Extract provided ->
⁂

Sorry to take a break from the headlines of the day, but let’s look at this for a moment.
The theory of our system is, everyone gets one vote, preventing the few most powerful from ruling, and the people choose the policies they want by voting for a representative.
That representative has the word represent in the job name, and is supposed to listen to their constituents and represent them.
Sounded good in 1789 and they voted for it.
But what do we have today?
A system in which powerful interests gain billions of dollars by policies being allowed that are against the public interest.
They get to spend a tiny fraction of the profits they’ll make on politics, and provide the mast majority of the funding to winning candidates.
Leaders say things in a campaign. If they just say what gets votes and win, and then do different things, there is no penalty before the next election.
If they ARE voted out, there are lobbying jobs from those interests waiting for them to get a big pay raise.
So, they don’t listen to the voters, and serve the special interests until all the money stops winning them election, and they’re replace by the next person who does the same thing.
With voters SO influenced by fame, media, and advertising, how is the system going to be anything but terribly corrupt, far from the idea of picking a good representative?
Can you name any national leaders who did not fit the above — who did not have large fame, or large money, or large media? Probably not, if you can let me know but you had to think?
I don’t think there’s any other organization in society setup anywhere nearly as crazily, designed not to work.
To look for an analogy I have to make one up — imagine if our criminal trials were changed to where the defendant hired whoever he wanted, paying them any amount, to be the judge.
It could be sold as ‘reducing taxpayer cost’. It could still say the judge should decide based on the facts.
But as a practical matter, it would be a DISASTER, utterly corrupt, where the rich were immune and the poor were screwed, where everyone could see the system did not do what it’s supposed to.

⁂

[Saved entries]
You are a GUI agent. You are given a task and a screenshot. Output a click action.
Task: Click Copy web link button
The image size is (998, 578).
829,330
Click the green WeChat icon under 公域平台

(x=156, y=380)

⁂

Requirement A ->
From the essay on political representation, repeat word for word the part that opens with the words containing "Leaders say things" and closes with "the next election.".
Requirement B ->
According to the essay on political representation, what awaits leaders who are voted out of office?
Requirement C ->
Pick up the essay on political representation after its final sentence and carry it forward.

Response box A ->
Leaders say things in a campaign. If they just say what gets votes and win, and then do different things, there is no penalty before the next election.

Response box B ->
Lobbying jobs from the powerful interests, which bring them a big pay raise.

Response box C ->
Sound familiar? That could be said of our political system with blah blah represent the people ya right, where the money and the facts of how it operates ensure it’s so non-representative that a study found the non-donating voters have not 90%, not 50%, not 25%, but effectively zero influence on the votes.
And that’s the system we’re working with trying to get better people elected in.
It is simply crazy and guaranteed to be a disaster. But no one likes to talk about that — you’d have to question your country, your system, there’s no clear alternative or fix on the horizon.
So, ignore it, and repeat the description about how it’s supposed to function as representative.
What we have instead is a system where the need for votes has it make just enough sense to vote for SOME things where no powerful interest minds that can appeal to voters.
Seriously, when is the last time our democracy stood up to:
- The military industry — budget still exploding 25 years after the cold war
- Big Pharma — Medicare Part D, ACA both increasing its profits
- Wall Street — and don’t say the minimal Dodd-Frank now being repealed
- The broad corporate interests — instead ALEC gives lawmakers the bills to pass
Clearly I could go on. To answer my own question, the military industry last in the 1950’s, Big Pharma never, Wall Street in the 1930’d, and broad corporate interests in the 1930’s.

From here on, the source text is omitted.